* **Tarea propuesta 1**
Entrega como lista JSON de cadenas, una por línea y omitiendo las líneas en blanco, las líneas de las entradas comprendidas entre la que contiene "Marlene (780, 902)" y la que contiene "IRAS [494, 877]", ambas incluidas.

── Texto

Si la educación pretende el pleno desarrollo del individuo, ¿cómo es que durante tanto tiempo el foco ha estado puesto única y exclusivamente en la capacidad cognitiva? Y aunque cada vez la inteligencia emocional se va abriendo hueco todavía no tenemos ninguna asignatura sobre las emociones que pueda convivir con las matemáticas o el lenguaje en un horario escolar. El sistema educativo es un fiel reflejo de nuestro sistema social y nuestro sistema social es un reflejo de nuestro sistema educativo. Así que para romper este círculo vicioso tenemos que ir haciendo hueco para mostrar a nuestros niños esta herramienta fundamental para crecer como personas.

────

* **Tarea propuesta 2**
Escribe una continuación del texto sobre la educación emocional a partir de su última frase.

── Entradas proporcionadas

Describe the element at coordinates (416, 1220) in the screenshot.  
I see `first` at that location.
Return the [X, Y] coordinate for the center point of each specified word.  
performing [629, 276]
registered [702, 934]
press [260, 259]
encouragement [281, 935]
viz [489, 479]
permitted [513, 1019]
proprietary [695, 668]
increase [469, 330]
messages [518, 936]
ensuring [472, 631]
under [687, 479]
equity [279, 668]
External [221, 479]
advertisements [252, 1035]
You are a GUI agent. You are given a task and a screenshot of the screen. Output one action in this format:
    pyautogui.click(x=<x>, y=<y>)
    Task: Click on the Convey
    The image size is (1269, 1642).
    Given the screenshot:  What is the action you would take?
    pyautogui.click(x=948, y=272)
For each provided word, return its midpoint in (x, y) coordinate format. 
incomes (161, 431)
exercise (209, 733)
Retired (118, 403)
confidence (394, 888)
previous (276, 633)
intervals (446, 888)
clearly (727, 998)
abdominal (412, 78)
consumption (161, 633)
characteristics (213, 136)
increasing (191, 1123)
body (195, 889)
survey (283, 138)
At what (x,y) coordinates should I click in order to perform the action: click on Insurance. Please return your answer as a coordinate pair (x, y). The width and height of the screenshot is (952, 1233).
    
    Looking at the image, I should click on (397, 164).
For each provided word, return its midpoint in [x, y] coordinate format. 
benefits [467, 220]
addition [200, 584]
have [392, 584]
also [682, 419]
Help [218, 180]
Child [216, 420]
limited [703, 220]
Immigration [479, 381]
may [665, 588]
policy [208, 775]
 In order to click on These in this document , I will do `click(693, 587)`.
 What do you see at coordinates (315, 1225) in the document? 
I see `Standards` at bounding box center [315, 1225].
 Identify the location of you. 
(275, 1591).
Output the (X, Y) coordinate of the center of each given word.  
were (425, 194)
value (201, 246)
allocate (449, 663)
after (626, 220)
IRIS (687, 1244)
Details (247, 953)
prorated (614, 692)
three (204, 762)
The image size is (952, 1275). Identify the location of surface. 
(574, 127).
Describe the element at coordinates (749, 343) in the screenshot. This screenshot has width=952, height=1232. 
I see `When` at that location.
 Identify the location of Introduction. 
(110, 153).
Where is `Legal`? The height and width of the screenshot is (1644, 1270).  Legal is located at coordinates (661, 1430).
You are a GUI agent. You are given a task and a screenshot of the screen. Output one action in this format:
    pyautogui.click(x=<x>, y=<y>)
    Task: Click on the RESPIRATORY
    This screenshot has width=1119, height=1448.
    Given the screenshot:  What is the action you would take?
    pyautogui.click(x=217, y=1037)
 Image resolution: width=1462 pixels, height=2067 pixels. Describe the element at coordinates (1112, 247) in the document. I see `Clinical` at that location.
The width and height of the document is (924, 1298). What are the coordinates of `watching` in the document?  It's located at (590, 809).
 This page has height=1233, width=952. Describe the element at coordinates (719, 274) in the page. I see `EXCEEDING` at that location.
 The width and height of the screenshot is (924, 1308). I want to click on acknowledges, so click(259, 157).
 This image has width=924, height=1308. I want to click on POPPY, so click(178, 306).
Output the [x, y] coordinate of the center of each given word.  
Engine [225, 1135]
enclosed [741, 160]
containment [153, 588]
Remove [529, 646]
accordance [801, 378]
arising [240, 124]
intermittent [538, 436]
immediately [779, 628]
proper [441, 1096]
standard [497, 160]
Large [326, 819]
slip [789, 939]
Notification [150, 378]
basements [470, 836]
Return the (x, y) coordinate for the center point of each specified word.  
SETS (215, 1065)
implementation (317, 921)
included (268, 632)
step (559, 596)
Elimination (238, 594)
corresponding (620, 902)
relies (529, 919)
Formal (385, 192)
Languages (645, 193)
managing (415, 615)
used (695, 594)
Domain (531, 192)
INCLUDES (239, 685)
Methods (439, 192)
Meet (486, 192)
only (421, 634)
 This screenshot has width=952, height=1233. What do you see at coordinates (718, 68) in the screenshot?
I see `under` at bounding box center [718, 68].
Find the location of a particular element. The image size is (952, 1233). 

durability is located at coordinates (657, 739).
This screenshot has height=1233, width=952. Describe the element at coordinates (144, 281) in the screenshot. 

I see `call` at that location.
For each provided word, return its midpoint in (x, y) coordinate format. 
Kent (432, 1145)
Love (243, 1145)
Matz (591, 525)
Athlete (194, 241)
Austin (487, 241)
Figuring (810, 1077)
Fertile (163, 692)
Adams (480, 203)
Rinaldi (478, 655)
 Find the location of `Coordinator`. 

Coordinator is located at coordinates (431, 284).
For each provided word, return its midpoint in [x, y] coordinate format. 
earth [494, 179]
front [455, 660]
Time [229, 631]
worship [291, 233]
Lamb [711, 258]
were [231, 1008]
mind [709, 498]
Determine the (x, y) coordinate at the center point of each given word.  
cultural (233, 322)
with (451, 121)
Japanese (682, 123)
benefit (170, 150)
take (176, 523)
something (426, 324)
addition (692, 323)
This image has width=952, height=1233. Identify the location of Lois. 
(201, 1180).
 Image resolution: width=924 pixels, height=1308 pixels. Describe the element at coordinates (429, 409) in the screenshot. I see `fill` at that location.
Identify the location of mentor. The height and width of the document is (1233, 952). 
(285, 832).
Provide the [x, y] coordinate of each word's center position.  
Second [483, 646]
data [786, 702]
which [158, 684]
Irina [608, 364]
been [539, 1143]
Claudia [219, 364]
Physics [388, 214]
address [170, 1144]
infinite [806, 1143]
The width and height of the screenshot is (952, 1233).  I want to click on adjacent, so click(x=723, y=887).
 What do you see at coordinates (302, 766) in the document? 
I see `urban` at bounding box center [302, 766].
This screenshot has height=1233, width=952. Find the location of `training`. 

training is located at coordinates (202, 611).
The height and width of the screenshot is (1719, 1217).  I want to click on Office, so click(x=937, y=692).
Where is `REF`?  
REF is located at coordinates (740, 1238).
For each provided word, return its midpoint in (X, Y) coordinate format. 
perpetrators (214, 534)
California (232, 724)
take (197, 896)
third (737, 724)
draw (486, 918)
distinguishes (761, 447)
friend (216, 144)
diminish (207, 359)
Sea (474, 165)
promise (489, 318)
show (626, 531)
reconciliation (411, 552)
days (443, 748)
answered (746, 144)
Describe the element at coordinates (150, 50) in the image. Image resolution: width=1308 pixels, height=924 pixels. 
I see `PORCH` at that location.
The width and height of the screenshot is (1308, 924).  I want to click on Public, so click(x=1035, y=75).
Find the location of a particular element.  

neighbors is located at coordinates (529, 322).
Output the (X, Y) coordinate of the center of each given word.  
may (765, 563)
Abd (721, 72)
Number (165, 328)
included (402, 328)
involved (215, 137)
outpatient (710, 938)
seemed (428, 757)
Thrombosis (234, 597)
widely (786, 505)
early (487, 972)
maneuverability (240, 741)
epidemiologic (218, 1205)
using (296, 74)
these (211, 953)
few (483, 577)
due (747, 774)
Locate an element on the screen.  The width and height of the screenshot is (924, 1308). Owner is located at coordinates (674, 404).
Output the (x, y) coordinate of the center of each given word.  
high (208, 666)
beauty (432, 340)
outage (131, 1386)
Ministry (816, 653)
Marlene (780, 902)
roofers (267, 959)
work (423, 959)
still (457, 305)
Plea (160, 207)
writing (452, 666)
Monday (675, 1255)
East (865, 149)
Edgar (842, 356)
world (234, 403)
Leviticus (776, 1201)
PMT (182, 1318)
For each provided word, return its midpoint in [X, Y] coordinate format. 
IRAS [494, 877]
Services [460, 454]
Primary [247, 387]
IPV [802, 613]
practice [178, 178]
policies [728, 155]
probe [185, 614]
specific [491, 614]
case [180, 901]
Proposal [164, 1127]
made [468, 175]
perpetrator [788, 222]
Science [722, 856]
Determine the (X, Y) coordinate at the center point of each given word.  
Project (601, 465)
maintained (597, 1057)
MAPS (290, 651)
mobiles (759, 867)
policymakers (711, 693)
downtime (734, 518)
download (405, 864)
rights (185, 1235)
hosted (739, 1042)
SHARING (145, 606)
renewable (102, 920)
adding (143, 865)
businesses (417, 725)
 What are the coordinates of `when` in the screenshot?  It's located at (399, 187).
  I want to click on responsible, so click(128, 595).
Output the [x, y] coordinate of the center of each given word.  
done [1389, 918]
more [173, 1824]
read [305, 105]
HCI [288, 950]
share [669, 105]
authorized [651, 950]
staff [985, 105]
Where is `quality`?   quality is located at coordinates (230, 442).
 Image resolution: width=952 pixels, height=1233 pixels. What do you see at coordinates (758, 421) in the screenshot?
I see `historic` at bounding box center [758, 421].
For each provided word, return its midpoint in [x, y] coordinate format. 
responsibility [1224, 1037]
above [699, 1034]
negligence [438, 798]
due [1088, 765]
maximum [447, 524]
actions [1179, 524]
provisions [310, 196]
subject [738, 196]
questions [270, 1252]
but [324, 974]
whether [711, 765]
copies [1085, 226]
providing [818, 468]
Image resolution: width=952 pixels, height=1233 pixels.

────

* **Respuesta del ejercicio 1**
[
  "Marlene (780, 902)",
  "roofers (267, 959)",
  "work (423, 959)",
  "still (457, 305)",
  "Plea (160, 207)",
  "writing (452, 666)",
  "Monday (675, 1255)",
  "East (865, 149)",
  "Edgar (842, 356)",
  "world (234, 403)",
  "Leviticus (776, 1201)",
  "PMT (182, 1318)",
  "For each provided word, return its midpoint in [X, Y] coordinate format. ",
  "IRAS [494, 877]"
]

* **Respuesta del ejercicio 2**
Detrás de todos los cambios siempre hay miedo y desgraciadamente el dicho “más vale lo malo conocido que lo bueno por conocer” está impreso en nuestra memoria colectiva como verdad absoluta. Pero si al final terminamos quejándonos de los valores que imperan en la sociedad, quizás sea el momento de plantearnos de una vez por todas que hay algo que no hacemos bien. La inteligencia emocional nos capacita en dos direcciones. La primera hacia dentro, conociendo nuestros talentos, nuestras capacidades, aceptándonos y queriéndonos con nuestras virtudes y defectos. Nos da una perspectiva realista de nuestra posición en el mundo: yo no soy ni más ni menos que nadie pero soy un ser único que tengo que conocerme para saber qué puedo aportar a la sociedad, qué me gusta, qué tengo que desarrollar, en definitiva, cómo ser feliz. La segunda dirección es hacia fuera, es decir, cómo me relaciono con el otro, desarrollar la empatía, esa capacidad de poder comprender lo que le sucede a la otra persona, manejar las habilidades sociales para poder disfrutar de relaciones sanas y afectivas en un clima de respeto y aceptación.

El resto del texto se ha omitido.